(EXERCISE INPUT begins)
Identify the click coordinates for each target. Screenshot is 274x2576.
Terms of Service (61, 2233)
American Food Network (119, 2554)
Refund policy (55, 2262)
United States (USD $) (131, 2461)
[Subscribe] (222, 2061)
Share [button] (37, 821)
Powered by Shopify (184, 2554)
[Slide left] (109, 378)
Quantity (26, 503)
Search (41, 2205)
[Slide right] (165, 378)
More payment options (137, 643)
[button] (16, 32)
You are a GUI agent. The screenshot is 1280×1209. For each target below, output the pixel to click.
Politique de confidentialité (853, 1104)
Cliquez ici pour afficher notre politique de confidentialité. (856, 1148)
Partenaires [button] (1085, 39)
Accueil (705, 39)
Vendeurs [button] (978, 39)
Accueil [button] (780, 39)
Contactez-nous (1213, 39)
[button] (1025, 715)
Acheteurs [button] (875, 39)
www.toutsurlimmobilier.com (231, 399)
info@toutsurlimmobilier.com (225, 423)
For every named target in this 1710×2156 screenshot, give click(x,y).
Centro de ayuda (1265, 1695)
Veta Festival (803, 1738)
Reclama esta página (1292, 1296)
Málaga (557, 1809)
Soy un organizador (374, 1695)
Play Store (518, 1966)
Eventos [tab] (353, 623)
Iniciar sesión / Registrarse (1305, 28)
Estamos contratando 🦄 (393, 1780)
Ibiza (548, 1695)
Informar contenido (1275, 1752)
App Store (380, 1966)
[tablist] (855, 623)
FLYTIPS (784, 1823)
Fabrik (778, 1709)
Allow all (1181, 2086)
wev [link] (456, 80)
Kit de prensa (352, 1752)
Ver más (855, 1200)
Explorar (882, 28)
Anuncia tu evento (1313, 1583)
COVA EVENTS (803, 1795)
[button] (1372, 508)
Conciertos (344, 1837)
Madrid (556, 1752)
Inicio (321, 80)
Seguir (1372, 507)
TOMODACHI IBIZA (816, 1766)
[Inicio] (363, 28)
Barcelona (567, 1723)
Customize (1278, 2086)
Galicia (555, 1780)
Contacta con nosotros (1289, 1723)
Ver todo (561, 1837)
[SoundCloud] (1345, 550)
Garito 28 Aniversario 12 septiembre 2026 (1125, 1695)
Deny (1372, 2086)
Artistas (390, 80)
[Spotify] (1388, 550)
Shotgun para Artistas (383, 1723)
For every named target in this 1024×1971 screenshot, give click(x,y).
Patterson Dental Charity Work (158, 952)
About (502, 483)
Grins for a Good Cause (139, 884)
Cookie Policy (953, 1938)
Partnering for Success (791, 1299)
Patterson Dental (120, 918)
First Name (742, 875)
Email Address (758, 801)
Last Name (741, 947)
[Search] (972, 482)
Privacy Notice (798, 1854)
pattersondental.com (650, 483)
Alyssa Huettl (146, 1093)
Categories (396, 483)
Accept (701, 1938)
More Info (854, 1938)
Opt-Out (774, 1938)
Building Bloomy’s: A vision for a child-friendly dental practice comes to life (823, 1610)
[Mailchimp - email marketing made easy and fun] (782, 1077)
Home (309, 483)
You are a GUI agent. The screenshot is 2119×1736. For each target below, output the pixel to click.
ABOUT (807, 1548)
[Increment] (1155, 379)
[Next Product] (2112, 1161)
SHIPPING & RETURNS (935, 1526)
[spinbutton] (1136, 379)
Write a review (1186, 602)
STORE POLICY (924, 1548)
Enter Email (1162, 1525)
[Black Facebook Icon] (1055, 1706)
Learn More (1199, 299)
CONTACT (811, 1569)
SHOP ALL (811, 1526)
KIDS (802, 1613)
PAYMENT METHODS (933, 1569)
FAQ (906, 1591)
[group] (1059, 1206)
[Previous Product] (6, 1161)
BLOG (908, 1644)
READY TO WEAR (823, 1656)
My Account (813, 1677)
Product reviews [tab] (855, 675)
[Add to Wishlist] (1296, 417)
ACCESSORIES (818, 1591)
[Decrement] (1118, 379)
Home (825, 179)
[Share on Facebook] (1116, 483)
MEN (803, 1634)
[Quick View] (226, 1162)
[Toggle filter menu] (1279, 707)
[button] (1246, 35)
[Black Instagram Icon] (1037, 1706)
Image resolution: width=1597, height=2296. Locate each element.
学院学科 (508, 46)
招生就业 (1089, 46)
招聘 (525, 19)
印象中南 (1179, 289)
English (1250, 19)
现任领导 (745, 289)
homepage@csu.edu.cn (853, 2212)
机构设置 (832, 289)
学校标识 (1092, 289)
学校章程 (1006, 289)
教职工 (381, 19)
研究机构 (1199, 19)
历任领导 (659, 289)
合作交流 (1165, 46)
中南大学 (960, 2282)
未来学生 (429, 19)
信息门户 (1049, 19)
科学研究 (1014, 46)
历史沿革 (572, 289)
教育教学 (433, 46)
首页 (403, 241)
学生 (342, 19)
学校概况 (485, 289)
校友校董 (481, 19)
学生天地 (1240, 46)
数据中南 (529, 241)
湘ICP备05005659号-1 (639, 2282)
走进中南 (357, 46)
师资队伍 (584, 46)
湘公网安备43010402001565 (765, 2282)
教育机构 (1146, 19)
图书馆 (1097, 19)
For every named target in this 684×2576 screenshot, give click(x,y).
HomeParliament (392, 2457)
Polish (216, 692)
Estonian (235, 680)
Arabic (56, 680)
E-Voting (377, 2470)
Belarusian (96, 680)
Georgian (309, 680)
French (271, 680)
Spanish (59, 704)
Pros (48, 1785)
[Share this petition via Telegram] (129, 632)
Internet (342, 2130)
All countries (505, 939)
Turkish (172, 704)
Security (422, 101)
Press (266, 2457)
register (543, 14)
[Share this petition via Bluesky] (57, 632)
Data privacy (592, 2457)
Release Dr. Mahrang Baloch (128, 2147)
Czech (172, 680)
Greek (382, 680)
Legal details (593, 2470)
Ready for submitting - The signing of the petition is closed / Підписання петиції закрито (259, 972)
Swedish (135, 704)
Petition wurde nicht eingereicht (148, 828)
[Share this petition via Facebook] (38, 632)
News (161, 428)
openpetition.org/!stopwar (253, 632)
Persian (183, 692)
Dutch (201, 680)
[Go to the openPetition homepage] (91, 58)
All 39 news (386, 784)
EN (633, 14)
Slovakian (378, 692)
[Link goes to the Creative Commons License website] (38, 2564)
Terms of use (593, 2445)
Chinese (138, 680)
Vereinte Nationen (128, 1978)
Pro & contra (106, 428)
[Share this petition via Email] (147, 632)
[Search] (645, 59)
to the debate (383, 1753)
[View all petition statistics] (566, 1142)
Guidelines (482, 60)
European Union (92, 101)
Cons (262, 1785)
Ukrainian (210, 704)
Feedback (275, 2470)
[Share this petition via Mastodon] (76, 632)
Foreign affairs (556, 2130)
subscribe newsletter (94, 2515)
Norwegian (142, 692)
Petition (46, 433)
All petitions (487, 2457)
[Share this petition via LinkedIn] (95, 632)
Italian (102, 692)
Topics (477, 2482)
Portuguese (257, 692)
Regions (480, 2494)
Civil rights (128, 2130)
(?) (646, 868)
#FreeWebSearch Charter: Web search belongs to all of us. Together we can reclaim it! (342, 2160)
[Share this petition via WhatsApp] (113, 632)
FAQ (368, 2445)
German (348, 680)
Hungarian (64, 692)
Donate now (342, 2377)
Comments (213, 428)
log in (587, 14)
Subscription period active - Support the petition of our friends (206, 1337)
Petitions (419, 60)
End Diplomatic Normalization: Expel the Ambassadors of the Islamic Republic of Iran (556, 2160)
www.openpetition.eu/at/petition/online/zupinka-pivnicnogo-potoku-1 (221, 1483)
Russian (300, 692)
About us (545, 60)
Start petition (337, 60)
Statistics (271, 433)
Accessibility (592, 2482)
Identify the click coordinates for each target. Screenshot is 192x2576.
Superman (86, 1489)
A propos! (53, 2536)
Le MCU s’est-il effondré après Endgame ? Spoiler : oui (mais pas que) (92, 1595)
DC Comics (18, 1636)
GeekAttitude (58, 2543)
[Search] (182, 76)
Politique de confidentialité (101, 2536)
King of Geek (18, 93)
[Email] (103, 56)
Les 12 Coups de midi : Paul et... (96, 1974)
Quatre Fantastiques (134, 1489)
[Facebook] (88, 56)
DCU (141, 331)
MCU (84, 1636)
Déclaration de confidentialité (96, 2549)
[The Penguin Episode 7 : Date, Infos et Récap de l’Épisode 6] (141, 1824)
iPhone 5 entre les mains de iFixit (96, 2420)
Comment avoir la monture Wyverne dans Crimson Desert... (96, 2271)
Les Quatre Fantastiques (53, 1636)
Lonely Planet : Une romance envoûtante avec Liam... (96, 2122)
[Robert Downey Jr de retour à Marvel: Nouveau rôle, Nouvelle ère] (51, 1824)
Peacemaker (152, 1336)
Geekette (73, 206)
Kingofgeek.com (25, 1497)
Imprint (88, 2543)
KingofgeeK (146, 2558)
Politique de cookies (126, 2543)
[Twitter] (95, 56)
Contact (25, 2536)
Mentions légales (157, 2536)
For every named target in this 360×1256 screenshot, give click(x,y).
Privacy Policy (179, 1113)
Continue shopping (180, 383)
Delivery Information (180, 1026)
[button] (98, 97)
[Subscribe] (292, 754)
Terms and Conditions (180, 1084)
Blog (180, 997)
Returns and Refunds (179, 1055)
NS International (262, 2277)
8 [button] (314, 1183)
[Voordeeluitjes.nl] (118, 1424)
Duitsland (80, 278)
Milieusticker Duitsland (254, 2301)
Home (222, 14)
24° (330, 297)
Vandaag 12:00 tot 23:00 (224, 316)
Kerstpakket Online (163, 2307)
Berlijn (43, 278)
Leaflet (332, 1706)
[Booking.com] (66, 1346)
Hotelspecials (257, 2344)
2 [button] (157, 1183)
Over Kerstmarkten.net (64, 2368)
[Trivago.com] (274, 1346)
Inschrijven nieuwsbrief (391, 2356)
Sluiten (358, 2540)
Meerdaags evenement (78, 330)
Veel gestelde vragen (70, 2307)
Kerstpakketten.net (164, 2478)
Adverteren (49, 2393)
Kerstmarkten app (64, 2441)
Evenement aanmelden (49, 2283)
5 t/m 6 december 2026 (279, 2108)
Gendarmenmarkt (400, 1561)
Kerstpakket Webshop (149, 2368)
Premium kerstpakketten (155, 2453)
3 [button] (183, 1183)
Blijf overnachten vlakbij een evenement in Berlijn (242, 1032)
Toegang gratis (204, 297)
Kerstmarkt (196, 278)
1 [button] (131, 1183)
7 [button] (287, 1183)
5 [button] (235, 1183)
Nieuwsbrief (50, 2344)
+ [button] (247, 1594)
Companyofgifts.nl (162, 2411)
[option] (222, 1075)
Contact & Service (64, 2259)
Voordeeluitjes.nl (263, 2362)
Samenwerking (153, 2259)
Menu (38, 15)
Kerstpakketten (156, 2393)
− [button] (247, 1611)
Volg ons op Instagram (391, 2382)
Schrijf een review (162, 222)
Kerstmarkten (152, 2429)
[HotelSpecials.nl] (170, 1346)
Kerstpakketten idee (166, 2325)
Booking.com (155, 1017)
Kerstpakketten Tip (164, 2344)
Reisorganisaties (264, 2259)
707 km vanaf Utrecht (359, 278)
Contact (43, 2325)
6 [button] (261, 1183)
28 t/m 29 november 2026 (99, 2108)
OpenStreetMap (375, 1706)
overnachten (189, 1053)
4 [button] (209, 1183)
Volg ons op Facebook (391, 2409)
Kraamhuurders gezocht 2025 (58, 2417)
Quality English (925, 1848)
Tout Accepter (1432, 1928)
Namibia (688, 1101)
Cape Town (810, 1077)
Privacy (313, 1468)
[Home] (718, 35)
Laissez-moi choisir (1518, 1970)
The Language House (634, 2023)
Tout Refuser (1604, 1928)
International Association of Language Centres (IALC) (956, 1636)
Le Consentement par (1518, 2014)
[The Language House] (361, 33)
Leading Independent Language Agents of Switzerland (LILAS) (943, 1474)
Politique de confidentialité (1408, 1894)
(EXERCISE INPUT ends)
WORK ITEM:
Nothing but a number, please, for how many lines of the data hold "coordinates".

PROBLEM SOLUTION:
2